Search code examples
c#xml

xmlNode.SelectSingleNode always returns same value even though the node changes


I am reading in a bunch of XML files, transforming them and loading the data in to another system.

Previously I had done this using ThreadPool, however the provider of the files and therefore the structure has changed, so I'm now trying Aysync-Await and getting an odd result.

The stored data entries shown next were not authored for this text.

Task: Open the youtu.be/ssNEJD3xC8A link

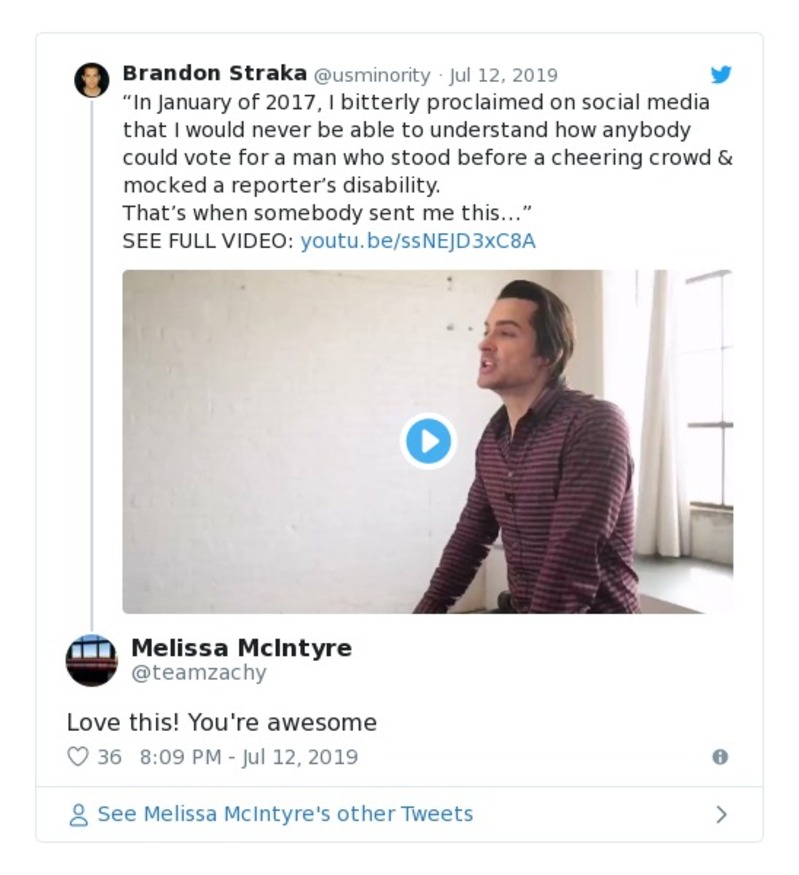Action: (x=418, y=241)
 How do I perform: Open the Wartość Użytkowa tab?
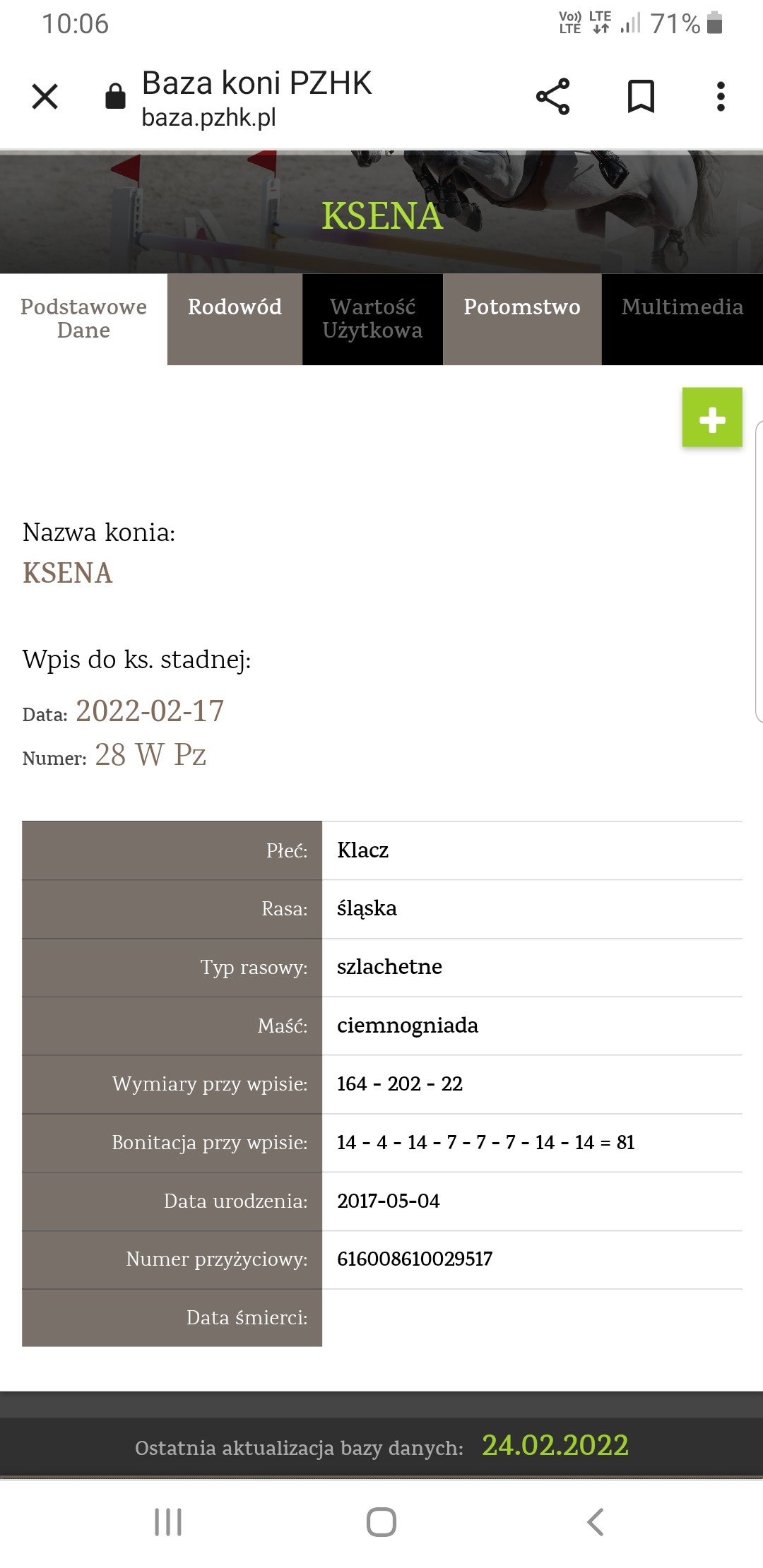point(372,319)
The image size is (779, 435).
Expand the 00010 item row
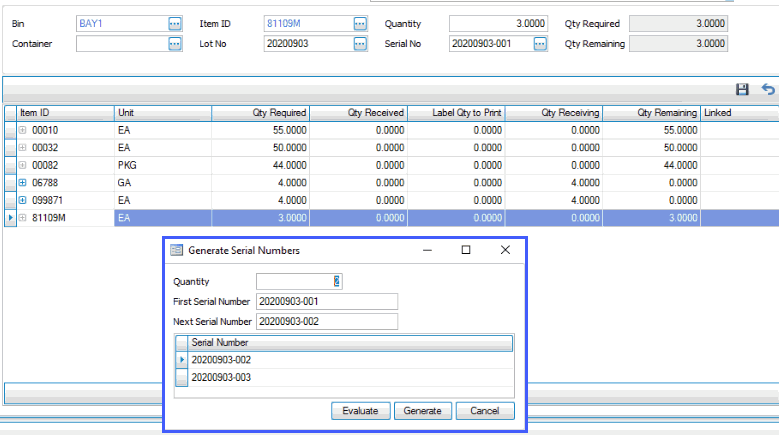coord(23,130)
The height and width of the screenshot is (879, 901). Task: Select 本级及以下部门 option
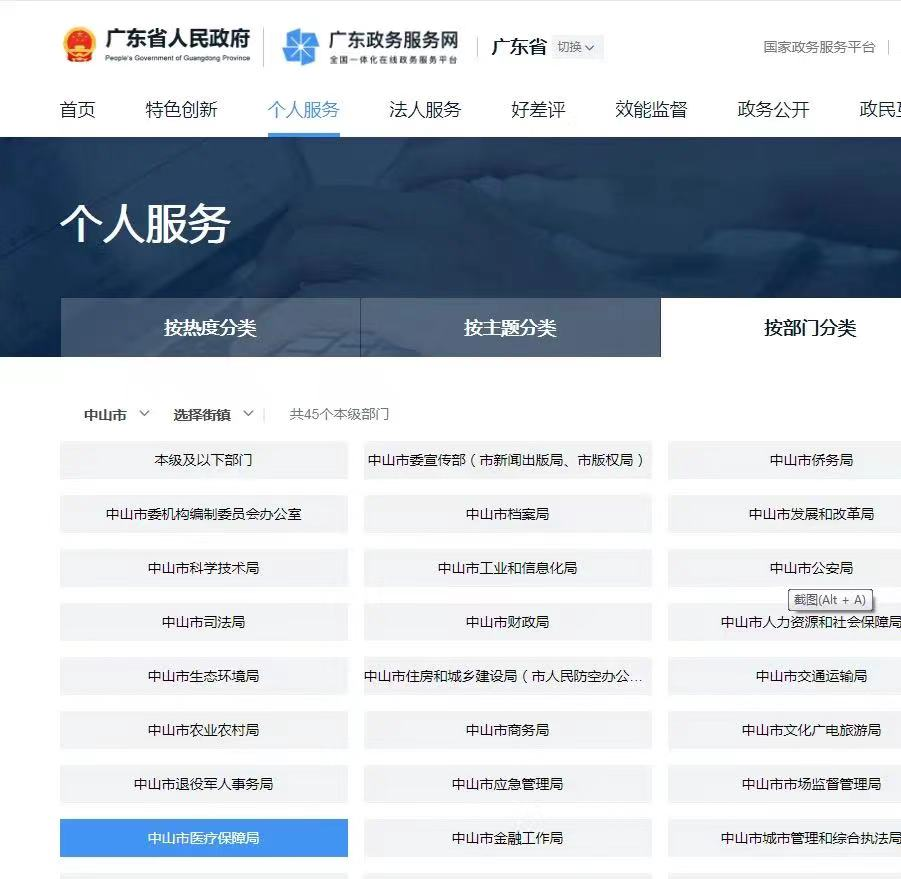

As I process the files I get a list of the xmlNodes and loop over them

foreach (XmlNode currentVenue in venueNodes)
{
      Console.WriteLine(currentVenue.OuterXml);
      Console.WriteLine(currentVenue.SelectSingleNode(@"//venueName").InnerText);
}

however the second WriteLine always returns the result expected for the first node, example:

<venue venueID="xartrix" lastModified="2012-08-20 10:49:30"><venueName>Artrix</venueName></venue>
Artrix
<venue venueID="xbarins" lastModified="2013-04-29 11:39:07"><venueName>The Barber Institute Of Fine Arts, University Of Birmingham</venueName></venue>
Artrix
<venue venueID="xbirmus" lastModified="2012-11-13 16:41:13"><venueName>Birmingham Museum &amp; Art Gallery</venueName></venue>
Artrix

here is the complete code:

public async Task ProcessFiles()
{
    string[] filesToProcess = Directory.GetFiles(_filePath);
    List<Task> tasks = new List<Task>();

    foreach (string currentFile in filesToProcess)
    {
        tasks.Add(Task.Run(()=>processFile(currentFile)));
    }

    await Task.WhenAll(tasks);

}

private async Task processFile(string currentFile)
{
    try
    {
         XmlDocument currentXmlFile = new XmlDocument();
         currentXmlFile.Load(currentFile);

         //select nodes for processing
         XmlNodeList venueNodes = currentXmlFile.SelectNodes(@"//venue");

         foreach (XmlNode currentVenue in venueNodes)
         {
              Console.WriteLine(currentVenue.InnerXml);
              Console.WriteLine(currentVenue.SelectSingleNode(@"//venueName").InnerText);                 
         }
     }
     catch (Exception e)
     {
         Console.WriteLine(e.Message);
     }
 }

Obviously I've missed something, but I cannot see what, can someone point it out please?


Solution

  • SelectSingleNode returns only a single node in document order from the document. @jbl is correct, //venueName starts from the document root. The // xpath operator is the "descendent selector" operator.

    I work with XML and XPath often and this is a common mistake. You need to make sure that your context node is correct when calling SelectSingleNode. So, like we just all said, using //venueName gets the first <venueName /> node in document order starting from the root of the document.

    In order to get the <venueName /> node that is a child of the current node you're iterating over, you need to use the following code:

    foreach (XmlNode currentVenue in venueNodes)
    {
        Console.WriteLine(currentVenue.OuterXml);
        // The '.' in the XPath expression in the call to 
        // SelectSingelNode below means from the current node.
        // Without it, searching starts from the document root, and 
        // not from currentVenue.
        Console.WriteLine(
            currentVenue.SelectSingleNode(@".//venueName").InnerText
        ); 
    }
    

    That should solve your problem.